DESCRIPTION OF THE TASK: Leave out every picture, and output exactly the lines from the line containing "Task: Enable Разрешить" through the last line of the data.
[[ DATA TO EXAMINE, beginning ]]
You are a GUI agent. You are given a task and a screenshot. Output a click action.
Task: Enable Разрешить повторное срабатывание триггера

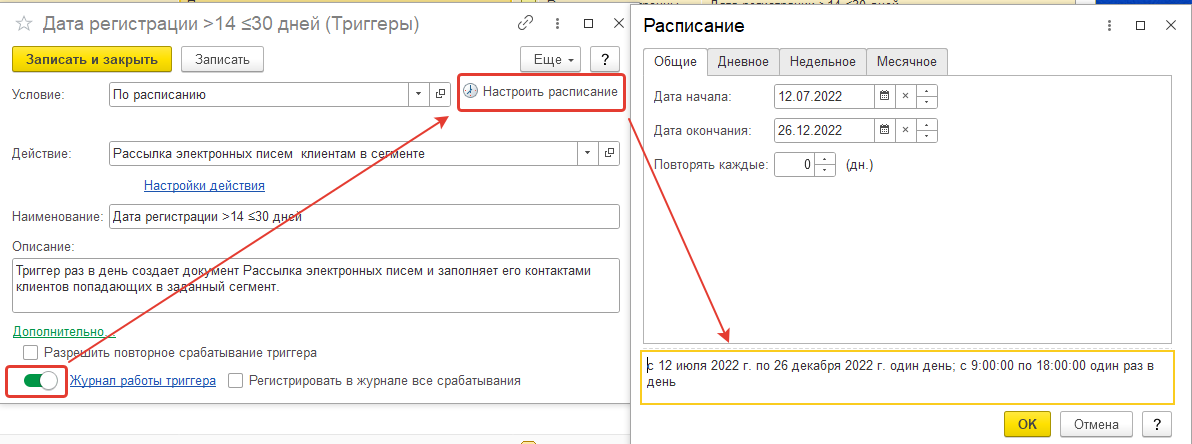31,352
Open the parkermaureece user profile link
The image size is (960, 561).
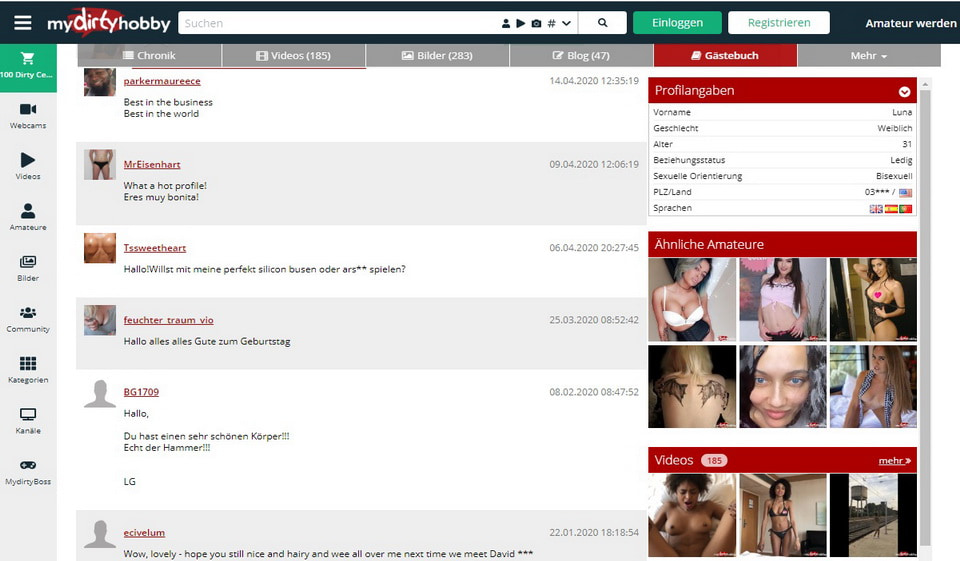coord(162,81)
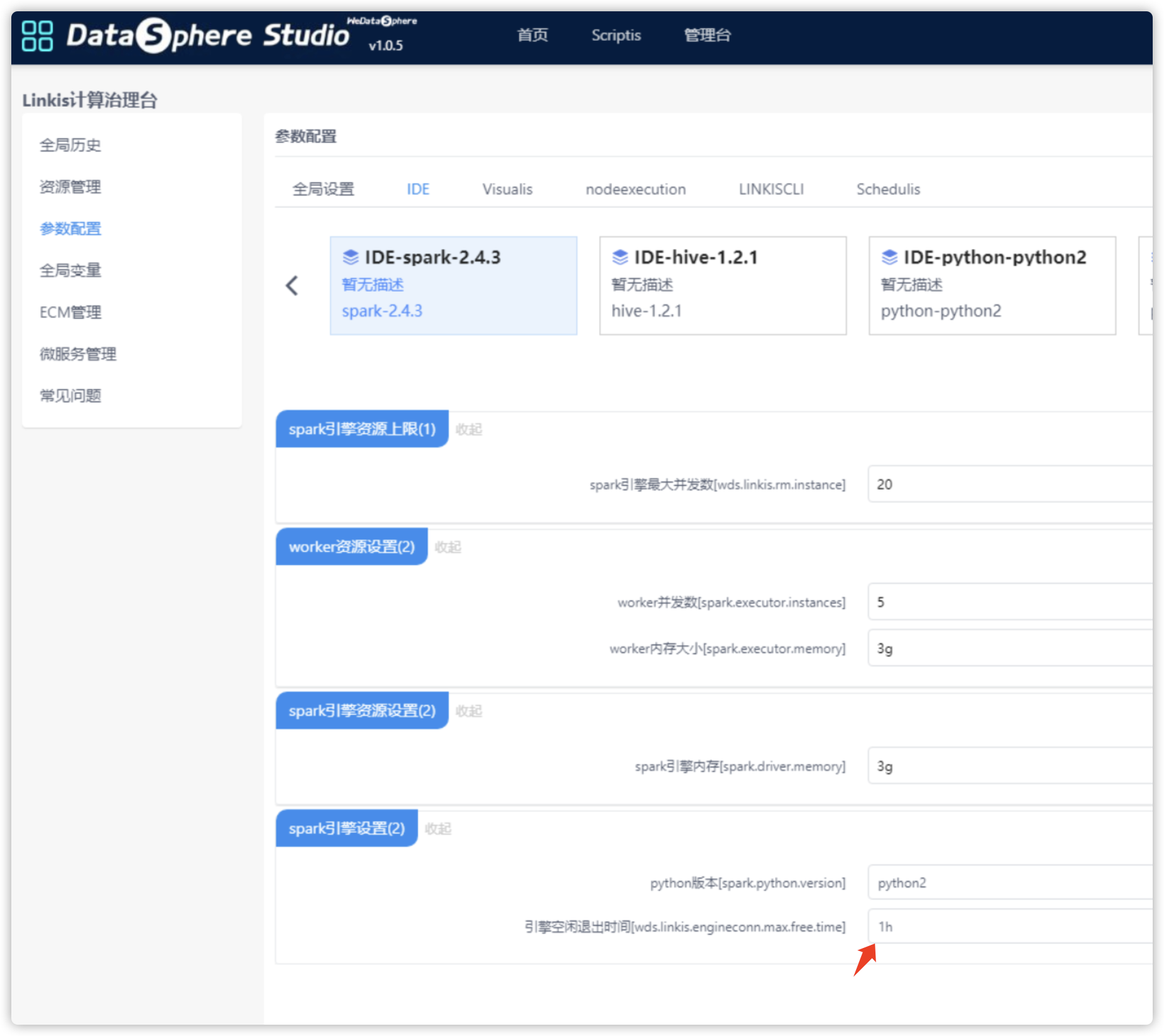Go to 首页 in the top navigation
The width and height of the screenshot is (1164, 1036).
(532, 35)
[[ DATA TO EXAMINE, end ]]
TASK RESULT:
Task: Enable Разрешить повторное срабатывание триггера

31,352
Open the parkermaureece user profile link
The image size is (960, 561).
coord(162,81)
Go to 首页 in the top navigation
The width and height of the screenshot is (1164, 1036).
(532, 35)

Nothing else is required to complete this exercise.